UzunHikâye Öykü, inceleme, eleştiri



Leylâ Erbil - Ölü

21 Şub 2013
Mehmet Sürücü

Öldün! Öldün ha! Şimdi ben ne yapayım?..

Ünlemi, birden fazla, noktalı soru işaretli bir cümleyle ile başlayan “Ölü” öyküsü, otuz yıllık kocasının cesedi başındaki Türkan hanımın geriye dönüşlü iç konuşmalarından oluşuyor. Geçmişten, bu günden tespitlerle evlilikleri, ilişkileri, bir parça, incir çekirdeğini doldurmayan mutluluklarından söz ediyor.

Leyla Erbil okumak kolay değil. Yazdıkları (sözcükleri, cümleleri) çok katmanlı. Bu nedenle okuyucu olarak, ister istemez önce noktalamalara, sözcüklere, sözcük öbeklerine, cümlelere şüpheci, anlam katmanları arayarak yaklaşmak gerekiyor. Sözcükleri kaygan bir zemin gibi. Tam anlamının kavrandığına inanıldığı anda bir şeyler olup, o anlamın yüzeydeki boya kabarıp, dökülüp, altından başka renkler yelpazesine yerini bırakabiliyor.

Çoğunlukla sözcükleri, cümleleri başa sardırıp, parçalayan okumalardan oluşmaya başlıyor. Kolajlardan oluşan bazı öyküleri gibi, Leyla Erbil okumaları da git gide bir kolaja dönüşmeye eğriliyor. (En azından bu bende böyle.)Belki de benzeri nedenlerden onu sıradan, yüzeysel okumak haz vermeyebiliyor. Metne, yoran sürekli bir ilgi, bir dikkat gerektiriyor.

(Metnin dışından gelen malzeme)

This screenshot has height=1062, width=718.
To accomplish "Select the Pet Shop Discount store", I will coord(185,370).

Öyküye dönüp, yapabildiğimce öykü ile ilgili soruları çoğaltmaya çalışayım.

Öykünün adından, “Ölü”den başlayayım.

?*
-Kim ölmüş?
-Türkan hanımın otuz yıllık kocası.

?*
-"Koca" nedir?
-Evlilikte erkek eş.

?*
-Kadın (iç konuşmalarla) ölen otuz yıllık kocasını mı anlatıyor?
-Kocasının ölüsü başında evliliğini anlatıyor.

?*
-Nasıl bir evlilik bu? Mutlu, uyumlu, karşılıklı insanca ilişkilere dayalı bir evlilik mi?
-Pek sayılmaz.

??**
-Yoksa öyküdeki “Ölü” , koca’nın simgelediği anlamla ele alınıp, yıllar önce ölmüş, hiç doğmamış veya yapısı gereği eninde sonunda ölmeye mahkûm bir kurum olan “evlilik kurumu” mu?

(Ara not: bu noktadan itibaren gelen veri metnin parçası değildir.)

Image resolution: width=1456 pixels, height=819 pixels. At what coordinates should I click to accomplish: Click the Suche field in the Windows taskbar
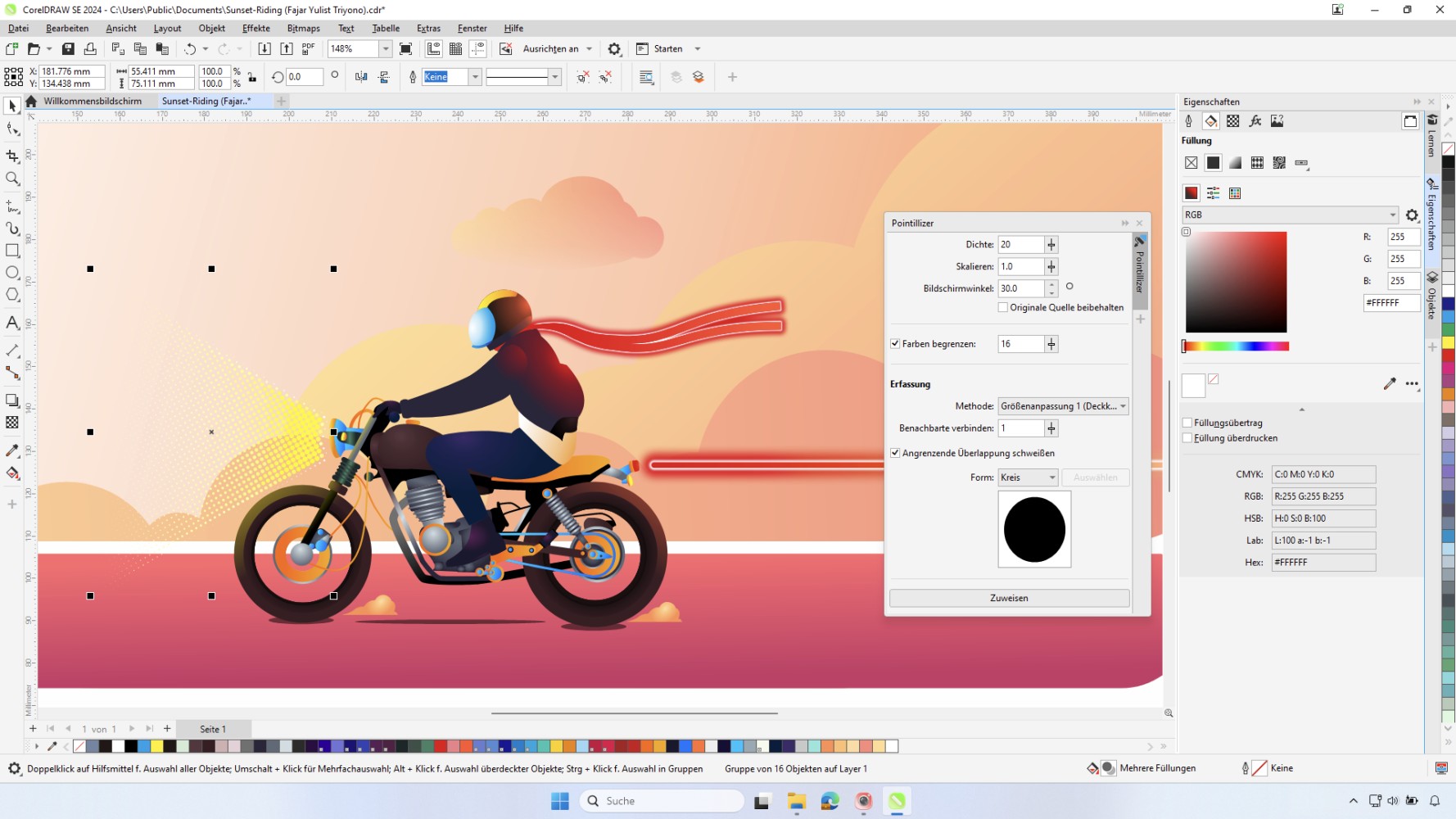[x=661, y=800]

Kadın, kocasının ölümüyle derin acıların, yasların içerisinde kaybolmuş değildir. Bir yandan kocasının ölümünün onu toplum içerisinde nelere (bir “dul”) dönüştürdüğünü (Bir memur ölüsünün karısı?..) kavramaya çalışırken, bir yandan da ölen kocasıyla yaşamında ne gibi değişimler olacağını (Ne istedin benim tatlı dilli, güleç gözlü erkeklik organımdan?) sorgular.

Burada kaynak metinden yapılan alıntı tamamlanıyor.